Spannender hätte es nicht sein können! Mit 0,25 Prozent Vorsprung ist die Britin Charlotte Dujardin erneut Europameisterin geworden. Kristina Bröring-Sprehe gewann mit persönlicher Bestleistung Silber vor der Überraschungsdritten Beatriz Ferrer-Salat aus Spanien.

Da hielt das Publikum den Atem an! Zu der Filmmusik „Drachen zähmen leicht gemacht“ zeigte Charlotte Dujardin die Kür, mit der sie mit Valegro im Dezember 2014 einen neuen Weltrekord erzielt und auch in Las Vegas den Weltcup 2015 gewonnen hatte. Untermalt von keltischen Flöten und mal mehr mal weniger kräftigen Streichern plus Frauenstimmen, die vereinzelt für einen besonderen Effekt sorgen, zeigten die Olympiasieger zu Beginn äußerst gleichmäßige Passagen und Piaffen, bei denen die Geschmeidigkeit der Übergänge ganz besonders zu begeistern wusste. Takt ist die Grundlage allen Reitens. Das Gleichmaß von Valegro in allen Trabtempi sucht seinesgleichen, auch wenn er in der Passage hinten schon aktiver abgefußt hat. Bis zum Abschluss des Schritts lief alles nach Plan. Aber dann, der verflixte Galopp. Selten sind auf Europameisterschaften so viele Fehler in fliegenden Galoppwechseln aufgetreten. Und auch in dieser Prüfung patzte Valegro. Wieder, wie schon im Grand Prix, in den fliegenden Wechseln von Sprung zu Sprung. Diese konnte die Britin nicht mehr wiederholen, auf einer letzten Diagonale zeigte sie fehlerfreie Zweierwechsel, dann gab die Musik eine Galopppirouette vor. Die Einerwechsel damit also der Grund für ein Minus in der technischen Note, wobei die Serienwechsel anders als im Grand Prix nur in einfacher Wertung zählen. „Jetzt hat Valegro erst einmal drei Wochen Pause, dann schauen wir weiter und dann sehe ich zu, dass ich meine Einer wieder hinbekomme“, sagte Dujardin.

Aufgabenstellung: Zu welcher Filmmusik zeigte Charlotte Dujardin laut dem Textauszug ihre Kür mit Valegro? Die Daten haben mit dem Textauszug nichts zu tun.

Gegebene Daten:

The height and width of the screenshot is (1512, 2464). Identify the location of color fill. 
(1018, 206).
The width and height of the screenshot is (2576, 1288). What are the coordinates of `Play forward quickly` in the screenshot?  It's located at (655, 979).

Lösung: Zu der Filmmusik „Drachen zähmen leicht gemacht“.